<<<<

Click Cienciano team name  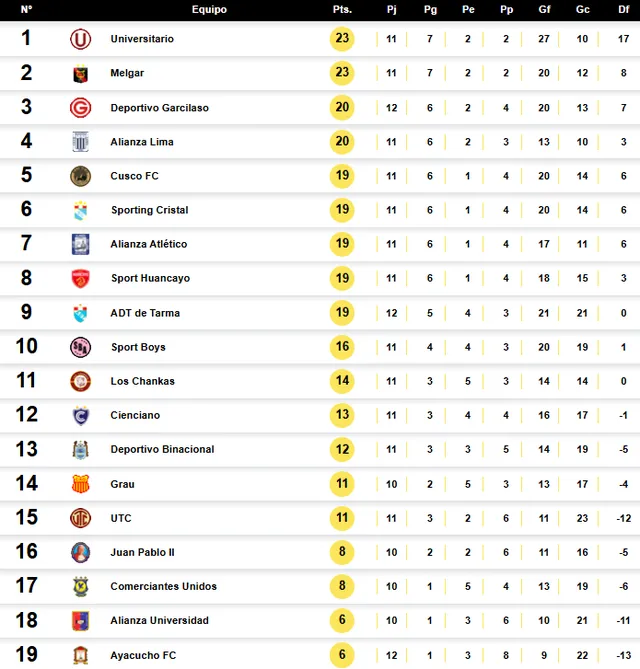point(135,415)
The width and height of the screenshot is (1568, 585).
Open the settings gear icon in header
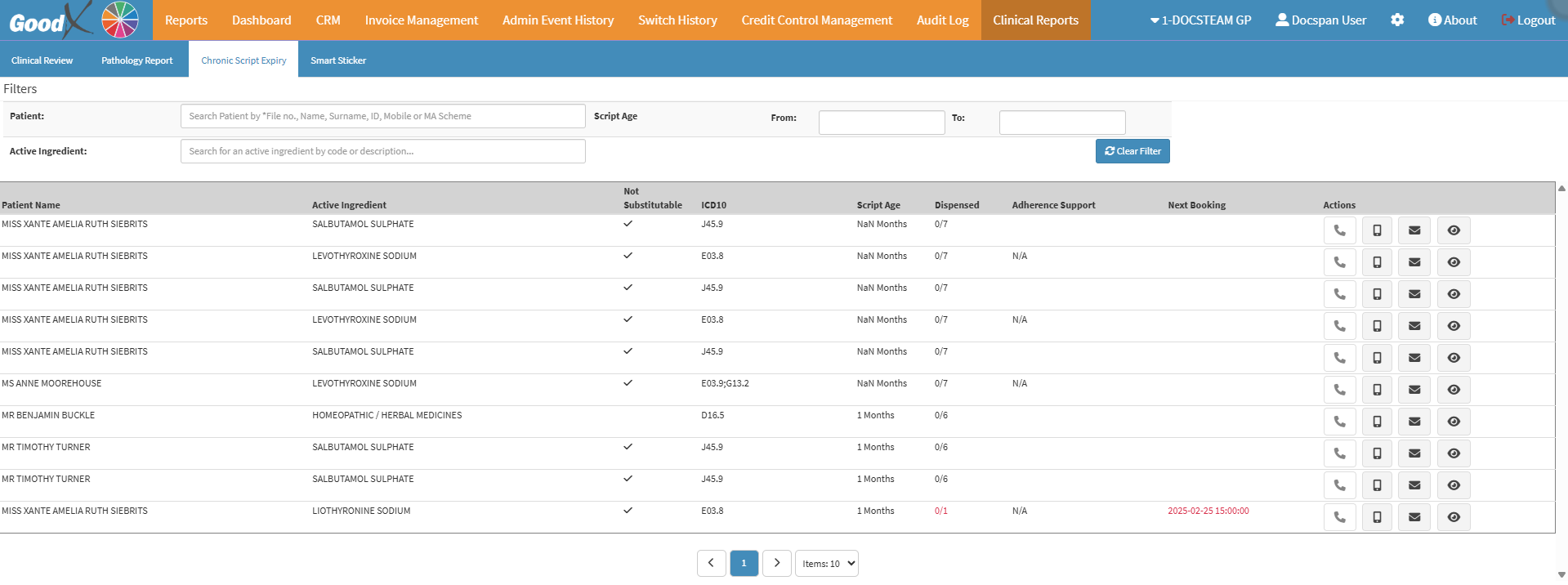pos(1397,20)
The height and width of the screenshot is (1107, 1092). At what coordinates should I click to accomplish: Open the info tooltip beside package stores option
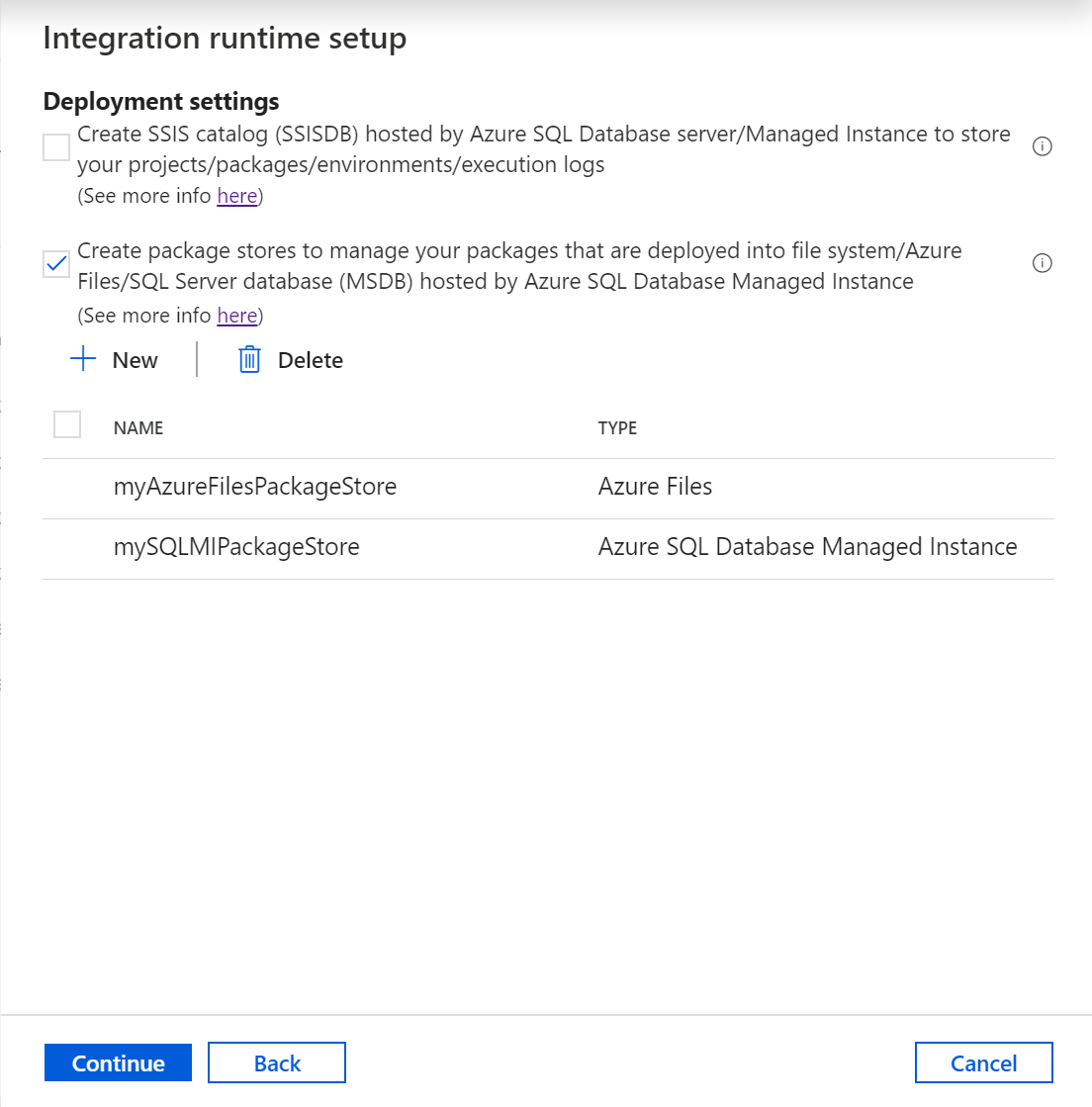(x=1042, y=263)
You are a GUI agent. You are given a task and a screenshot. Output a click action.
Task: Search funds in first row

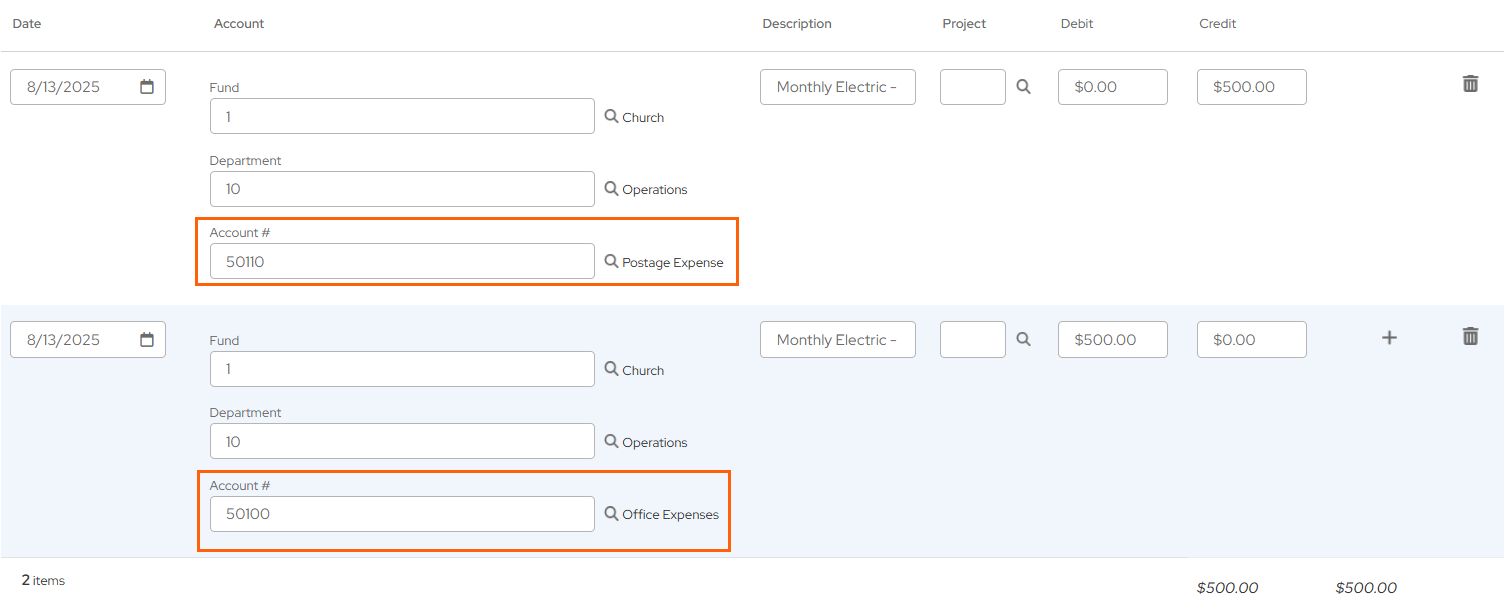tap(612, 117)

>>>>

** What you will do **
State how many lines of the records contain the word "Open". Give only the number.

** Solved problem **
2